Woo-jin appears to make his living supplying herbal tonics to doctors, bringing concoctions home for both Hae-Mi and her sister, the dark syrupy liquid also appearing in his dreams.  But the creep factor rises to a whole new level when Woo-Jin does attend that funeral and gives his condolences to Ye-Young (also Ryu Abel), the twin sister of the deceased, describing himself to the grieving parents as a friend from college.  But Ye-Young appears to know he was much more than that.

The way Park slips between dream and reality keeps us off balance, yet his gradual, tactical disclosure of back story begins to pull his strands together as he builds Woo-jin’s ever intensifying nightmare.  As Hae-mi assiduously follows the superstitious rules of Seire, instructing Woo-jin to steal something from a bar, a store and a stranger in order to divert evil spirits, Woo-jin’s transgressions ricochet back into their lives in increasingly disturbing ways, involving not only I-Su, but Hae-Sun’s unborn child.  His confrontation of his own guilt for an act that Park wisely never spells out, is a master class in minimalist effect, an actress’s eye movement combined with unnatural utterance positively chilling.

Sim Eun-woo’s ambiguous portrayal of Hae-mi leaves us guessing as to the source of Woo-jin’s unhappiness.  Seo Hyun-woo, who begins and ends the film looking into the camera in close-up, is a depiction of a man unraveling, his last, most emotional, scene as chilling as Ryu Abel’s restraint.  Ko Eun-min and Kim Wookyum as her husband Sung-Tak offer solid support, the happy couple gradually undone by their brother-in-law’s behaviorial effect upon them.

“Seire” is an impressive debut that marks Kang as an inventive, suggestive storyteller with an eye for what unnerves us.



Robin's Review: B

There is a 21 day period, for a newborn child in Korea, when the utmost care is required to protect the baby from bad luck. Woo-jin is a new dad but, when he hears of the death of a college friend, he breaks that protocol and attends the funeral, much against his wife’s wishes and fears in “Seire.”

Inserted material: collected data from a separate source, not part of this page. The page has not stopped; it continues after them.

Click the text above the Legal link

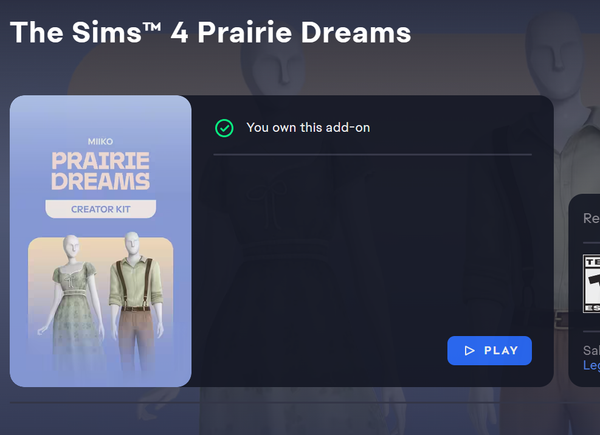pyautogui.click(x=592, y=350)
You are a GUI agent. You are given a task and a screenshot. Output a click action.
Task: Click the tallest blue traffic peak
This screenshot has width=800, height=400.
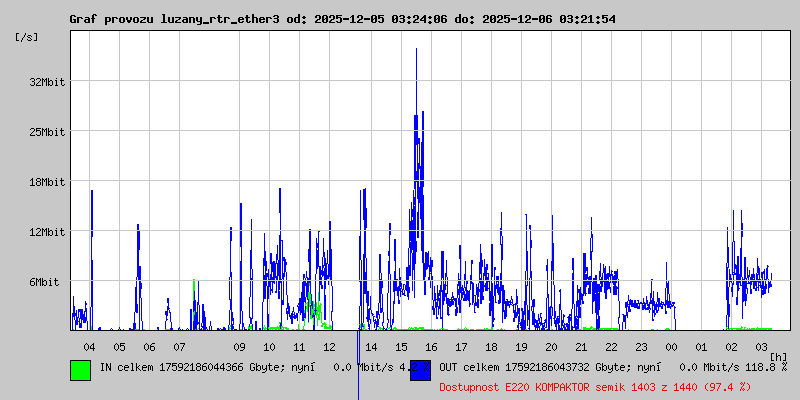pos(416,52)
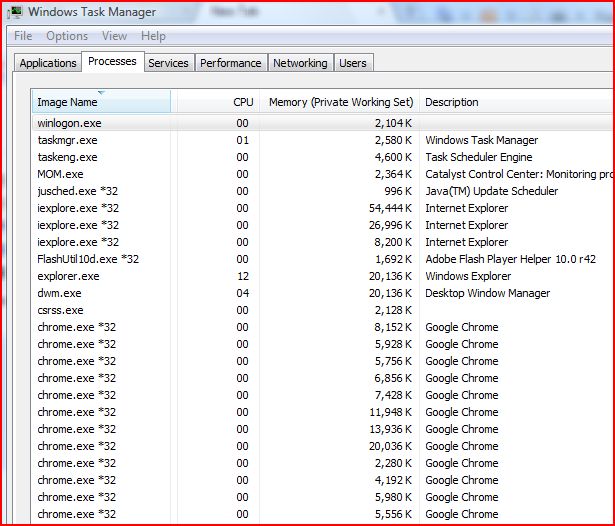Switch to the Services tab
The width and height of the screenshot is (615, 526).
point(168,63)
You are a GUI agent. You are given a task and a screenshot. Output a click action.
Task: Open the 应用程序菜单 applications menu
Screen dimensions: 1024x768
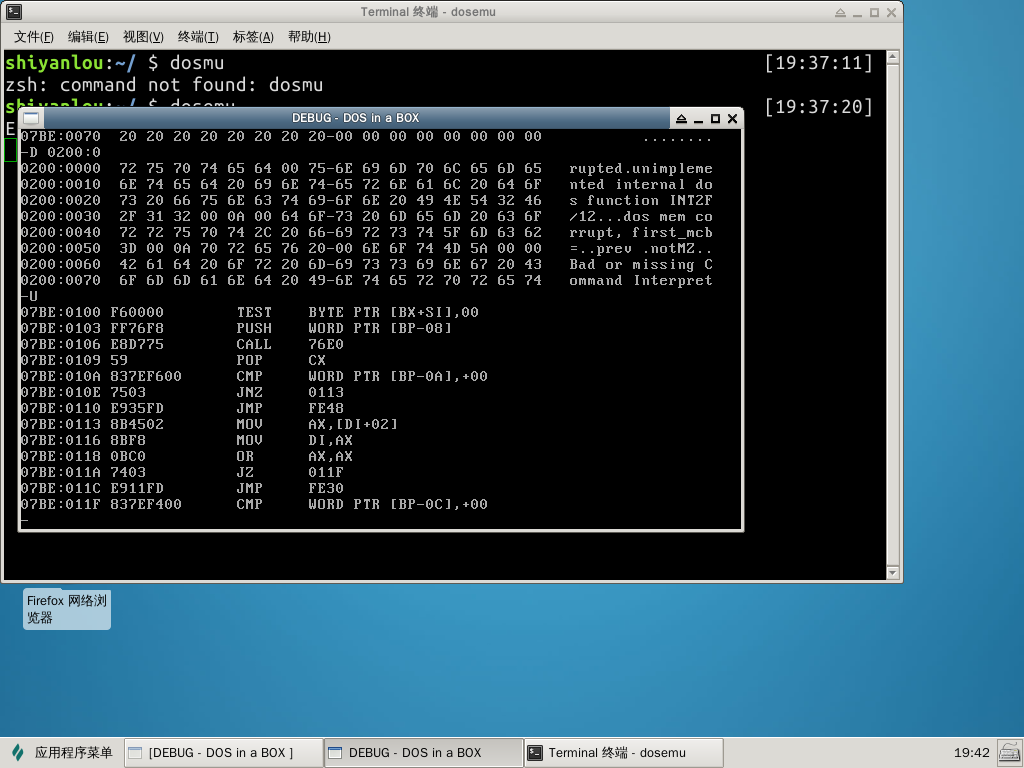(62, 753)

Korean horror films have earned their own distinct slot in the genre. I am not a big fan of horror movies, in general, but Korean filmmakers have a unique hold on me. The horror element here is more psychological than shocking as the new dad must deal with new responsibilities under the inherent supernatural forces of bad luck.

Woo-jin wants to be a good father and protect his baby from bad luck and misfortune. But, when he learns of his friend, Se-young’s, death, he is torn between family and friendship. Defying his wife’s wishes, he attends the funeral, where he meets his late friend’s twin sister, Ye-young. Things get complicated as the supernatural – apples get rotten at the core symbolism – intrudes and Woo-jin’s life spirals out of control.

Things are not right for Woo-jin when he approaches the body and, to his horror, she seems to breathe. At this point, the horror is all from his POV and, we know, he is not thinking too clearly. Woo-jin’s unraveling is the center show to watch.

First-time helmer and scribe, Kang Park, casts a decided gauntlet that he is an up and coming talent in the K-horror pantheon of filmmakers, Let us see what happens next.


Film Movement releases "Seire" on VOD and digital on June 16, 2023.